• Problem to work on
The data must be returned in full, with no character altered.

• Exercise input
::::::::

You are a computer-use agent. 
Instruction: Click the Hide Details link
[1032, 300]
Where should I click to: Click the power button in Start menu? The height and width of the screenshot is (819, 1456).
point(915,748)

::::::::

• Written solution
You are a computer-use agent. 
Instruction: Click the Hide Details link
[1032, 300]
Where should I click to: Click the power button in Start menu? The height and width of the screenshot is (819, 1456).
point(915,748)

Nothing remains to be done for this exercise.